## MATERIAL TO PROCESS
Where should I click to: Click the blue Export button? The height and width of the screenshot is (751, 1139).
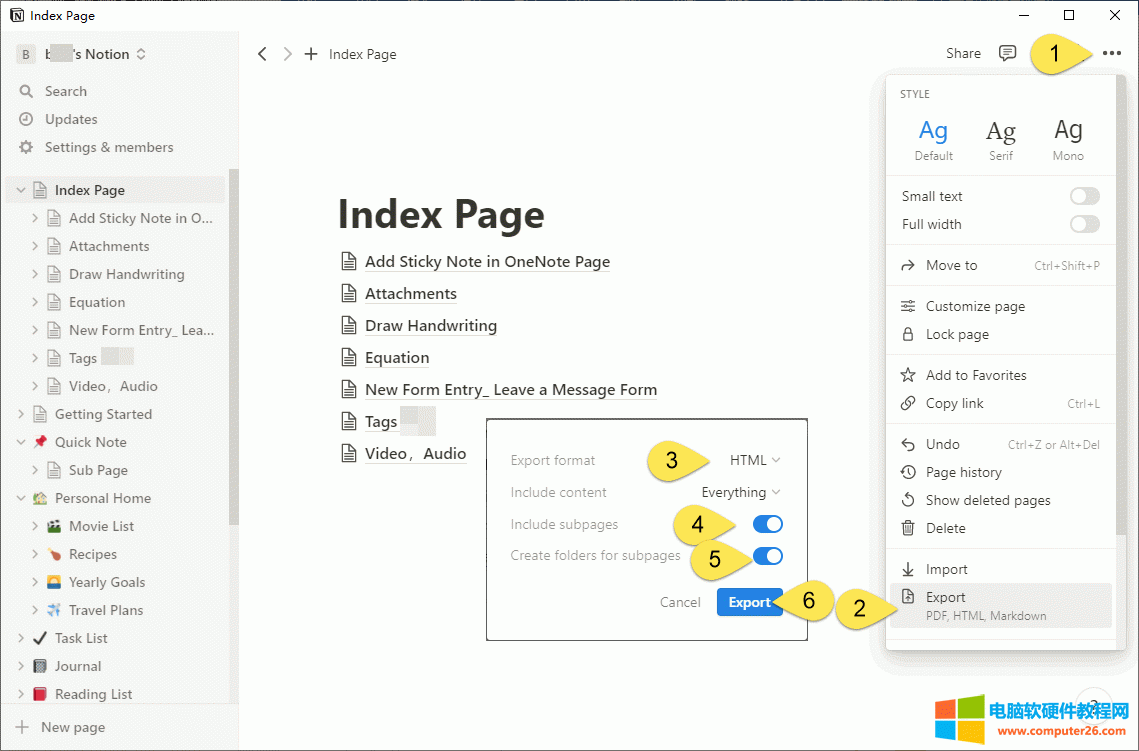[x=749, y=602]
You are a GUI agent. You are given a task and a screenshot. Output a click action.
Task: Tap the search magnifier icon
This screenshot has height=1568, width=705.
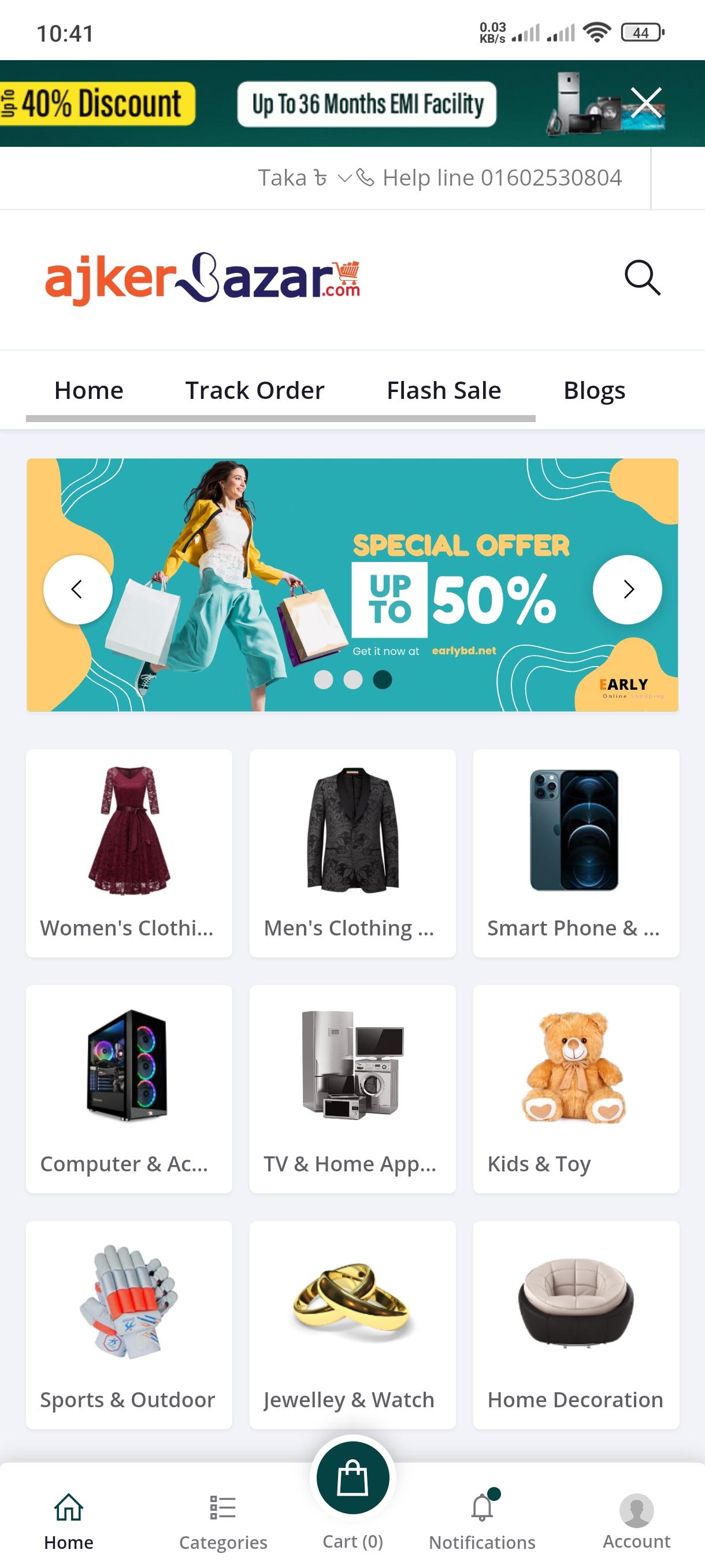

## DIRECTIONS FOR THIS TASK
Give back exactly the lines from the line with "Task: Tap the search magnifier icon" through the end of the material above, and omit every picture.

## TASK SOLUTION
Task: Tap the search magnifier icon
This screenshot has height=1568, width=705.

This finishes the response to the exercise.